Thursday, October 4, 2012

Endurance Post 2

The second part was much more interesting than the first. Though the crew had worked relentlessly, trying their best to save Endurance in the first part, their true ordeal and hardship started in the second part as they try to make their way across the ice to the nearest possible civilization. They were allowed to take minimum personal items, such as socks, boots, a sleeping bag, and the only clothing was the one they were wearing (64).  Even though Shackleton ordered the crew to leave their personal belongings behind, none of the crew members uttered objections. All of them understood that they could only take the most valuable equipment needed to survive on the ice-bound sea. What I found admirable was the way the crew members look up to Shackleton, trusting and respecting his decisions at every turn. Shackleton is a very strong and motivating figure.
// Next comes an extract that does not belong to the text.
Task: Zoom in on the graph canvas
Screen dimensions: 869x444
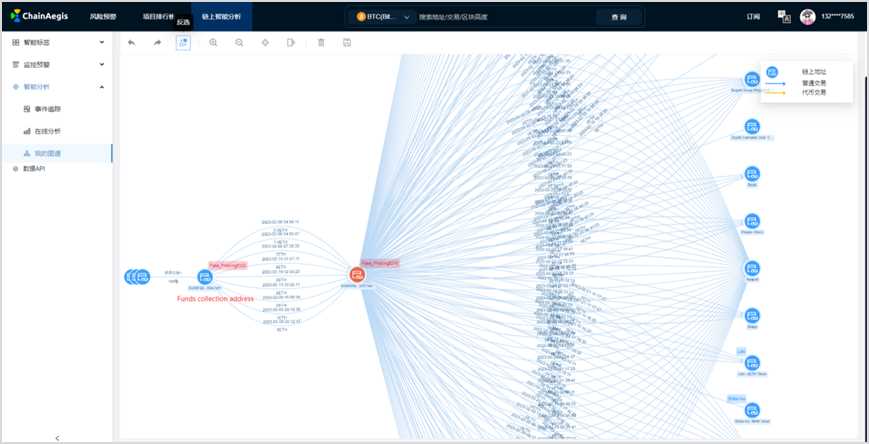Action: 213,43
Though he is the leader, he goes out of his way to perform menial chores like the rest as well. He prefers to be treated as they would treat any other crew members. However much he tries though, he will remain the authority and be burdened with the responsibility that position entails, and all of the crew likes him as he is.
Despite their dire situation, the crew remained optimistic. Macklin wrote, “It has been a lovely day, and it is hard to think we are in a frightfully precarious situation” (Lansing 69). This was true for all of the crew. They remained surprisingly happy and cheerful, even though they knew that they had no chance of being rescued. Their willpower throughout the journey is remarkable and motivating. They performed their tasks and duties jubilantly in the morning, and made the most of their evenings by activities such as reading, playing cards, or bridge.
Even after Endurance sank, the men still showed optimism. They went on with their tasks and remained strong despite their circumstance. However, as they leave Ocean Camp and head out west and matters get worse, their determination begins to dissolve.  The crew is trying to hold on to their motivation of survival, but the worsening condition of the ice is gnawing at their resolve. For example, at one point, McNeish refused to go on saying that he was “under no obligation to obey orders” (94). Though Shackleton handled the situation well, it does give him a sense of foreboding as it is becomes clear that the crew is only holding on to their motivation by a thread. However, part 2 still ends on a positive note as Shackleton hopes for good fortune.